**Exercise**: Could you repeat the records below exactly as written?

**Material provided**:
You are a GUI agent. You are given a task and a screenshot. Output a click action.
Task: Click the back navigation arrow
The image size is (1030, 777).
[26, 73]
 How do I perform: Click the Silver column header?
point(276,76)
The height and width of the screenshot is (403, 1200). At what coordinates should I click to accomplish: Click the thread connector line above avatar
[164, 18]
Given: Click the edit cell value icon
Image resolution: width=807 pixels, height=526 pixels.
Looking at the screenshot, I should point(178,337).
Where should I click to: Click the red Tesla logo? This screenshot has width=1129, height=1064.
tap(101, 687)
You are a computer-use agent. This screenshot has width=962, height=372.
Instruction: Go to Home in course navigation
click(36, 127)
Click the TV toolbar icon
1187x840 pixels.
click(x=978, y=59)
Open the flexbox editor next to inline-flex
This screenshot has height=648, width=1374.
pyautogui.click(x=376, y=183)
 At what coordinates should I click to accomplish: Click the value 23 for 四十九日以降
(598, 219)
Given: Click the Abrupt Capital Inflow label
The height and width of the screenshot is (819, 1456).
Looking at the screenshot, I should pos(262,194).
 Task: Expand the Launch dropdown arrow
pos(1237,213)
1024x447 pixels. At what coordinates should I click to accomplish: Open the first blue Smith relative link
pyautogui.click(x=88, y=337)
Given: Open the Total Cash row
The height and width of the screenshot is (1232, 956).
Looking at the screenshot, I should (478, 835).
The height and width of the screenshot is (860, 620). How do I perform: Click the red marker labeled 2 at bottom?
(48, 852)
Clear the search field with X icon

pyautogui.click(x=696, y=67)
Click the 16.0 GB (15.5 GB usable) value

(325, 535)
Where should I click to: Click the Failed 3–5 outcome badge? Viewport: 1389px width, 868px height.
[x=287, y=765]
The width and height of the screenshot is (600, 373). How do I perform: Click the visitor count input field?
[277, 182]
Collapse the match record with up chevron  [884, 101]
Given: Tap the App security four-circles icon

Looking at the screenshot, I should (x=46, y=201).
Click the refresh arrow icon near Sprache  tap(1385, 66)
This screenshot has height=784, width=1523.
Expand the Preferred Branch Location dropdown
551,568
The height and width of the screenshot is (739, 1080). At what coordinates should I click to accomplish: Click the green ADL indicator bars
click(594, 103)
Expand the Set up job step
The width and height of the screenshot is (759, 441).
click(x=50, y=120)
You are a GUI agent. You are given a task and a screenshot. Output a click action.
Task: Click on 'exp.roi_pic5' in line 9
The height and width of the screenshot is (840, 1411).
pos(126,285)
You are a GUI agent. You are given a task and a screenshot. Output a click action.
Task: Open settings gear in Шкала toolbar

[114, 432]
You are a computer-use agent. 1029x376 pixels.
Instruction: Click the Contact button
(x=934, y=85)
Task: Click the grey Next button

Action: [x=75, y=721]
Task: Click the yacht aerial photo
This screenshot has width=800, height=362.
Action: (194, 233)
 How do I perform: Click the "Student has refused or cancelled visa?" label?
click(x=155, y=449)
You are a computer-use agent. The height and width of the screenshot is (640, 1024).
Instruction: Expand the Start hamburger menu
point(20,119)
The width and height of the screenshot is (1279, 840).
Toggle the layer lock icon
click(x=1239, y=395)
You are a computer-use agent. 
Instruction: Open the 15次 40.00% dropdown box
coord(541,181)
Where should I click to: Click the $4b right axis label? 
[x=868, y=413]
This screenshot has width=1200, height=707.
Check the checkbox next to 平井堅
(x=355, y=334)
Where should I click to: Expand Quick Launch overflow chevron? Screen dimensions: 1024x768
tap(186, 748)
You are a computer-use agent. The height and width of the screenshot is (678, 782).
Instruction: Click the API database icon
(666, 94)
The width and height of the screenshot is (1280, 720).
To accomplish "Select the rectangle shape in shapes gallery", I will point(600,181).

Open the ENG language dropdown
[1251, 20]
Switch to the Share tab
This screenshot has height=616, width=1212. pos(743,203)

**Task response**:
You are a GUI agent. You are given a task and a screenshot. Output a click action.
Task: Click the back navigation arrow
The image size is (1030, 777).
[26, 73]
 How do I perform: Click the Silver column header?
point(276,76)
The height and width of the screenshot is (403, 1200). At what coordinates should I click to accomplish: Click the thread connector line above avatar
[164, 18]
Given: Click the edit cell value icon
Image resolution: width=807 pixels, height=526 pixels.
Looking at the screenshot, I should point(178,337).
Where should I click to: Click the red Tesla logo? This screenshot has width=1129, height=1064.
tap(101, 687)
You are a computer-use agent. This screenshot has width=962, height=372.
Instruction: Go to Home in course navigation
click(36, 127)
Click the TV toolbar icon
1187x840 pixels.
click(x=978, y=59)
Open the flexbox editor next to inline-flex
This screenshot has height=648, width=1374.
pyautogui.click(x=376, y=183)
 At what coordinates should I click to accomplish: Click the value 23 for 四十九日以降
(598, 219)
Given: Click the Abrupt Capital Inflow label
The height and width of the screenshot is (819, 1456).
Looking at the screenshot, I should pos(262,194).
 Task: Expand the Launch dropdown arrow
pos(1237,213)
1024x447 pixels. At what coordinates should I click to accomplish: Open the first blue Smith relative link
pyautogui.click(x=88, y=337)
Given: Open the Total Cash row
The height and width of the screenshot is (1232, 956).
Looking at the screenshot, I should (478, 835).
The height and width of the screenshot is (860, 620). How do I perform: Click the red marker labeled 2 at bottom?
(48, 852)
Clear the search field with X icon

pyautogui.click(x=696, y=67)
Click the 16.0 GB (15.5 GB usable) value

(325, 535)
Where should I click to: Click the Failed 3–5 outcome badge? Viewport: 1389px width, 868px height.
[x=287, y=765]
The width and height of the screenshot is (600, 373). How do I perform: Click the visitor count input field?
[277, 182]
Collapse the match record with up chevron  [884, 101]
Given: Tap the App security four-circles icon

Looking at the screenshot, I should (x=46, y=201).
Click the refresh arrow icon near Sprache  tap(1385, 66)
This screenshot has height=784, width=1523.
Expand the Preferred Branch Location dropdown
551,568
The height and width of the screenshot is (739, 1080). At what coordinates should I click to accomplish: Click the green ADL indicator bars
click(594, 103)
Expand the Set up job step
The width and height of the screenshot is (759, 441).
click(x=50, y=120)
You are a GUI agent. You are given a task and a screenshot. Output a click action.
Task: Click on 'exp.roi_pic5' in line 9
The height and width of the screenshot is (840, 1411).
pos(126,285)
You are a GUI agent. You are given a task and a screenshot. Output a click action.
Task: Open settings gear in Шкала toolbar

[114, 432]
You are a computer-use agent. 1029x376 pixels.
Instruction: Click the Contact button
(x=934, y=85)
Task: Click the grey Next button

Action: [x=75, y=721]
Task: Click the yacht aerial photo
This screenshot has width=800, height=362.
Action: (194, 233)
 How do I perform: Click the "Student has refused or cancelled visa?" label?
click(x=155, y=449)
You are a computer-use agent. The height and width of the screenshot is (640, 1024).
Instruction: Expand the Start hamburger menu
point(20,119)
The width and height of the screenshot is (1279, 840).
Toggle the layer lock icon
click(x=1239, y=395)
You are a computer-use agent. 
Instruction: Open the 15次 40.00% dropdown box
coord(541,181)
Where should I click to: Click the $4b right axis label? 
[x=868, y=413]
This screenshot has width=1200, height=707.
Check the checkbox next to 平井堅
(x=355, y=334)
Where should I click to: Expand Quick Launch overflow chevron? Screen dimensions: 1024x768
tap(186, 748)
You are a computer-use agent. The height and width of the screenshot is (678, 782).
Instruction: Click the API database icon
(666, 94)
The width and height of the screenshot is (1280, 720).
To accomplish "Select the rectangle shape in shapes gallery", I will point(600,181).

Open the ENG language dropdown
[1251, 20]
Switch to the Share tab
This screenshot has height=616, width=1212. pos(743,203)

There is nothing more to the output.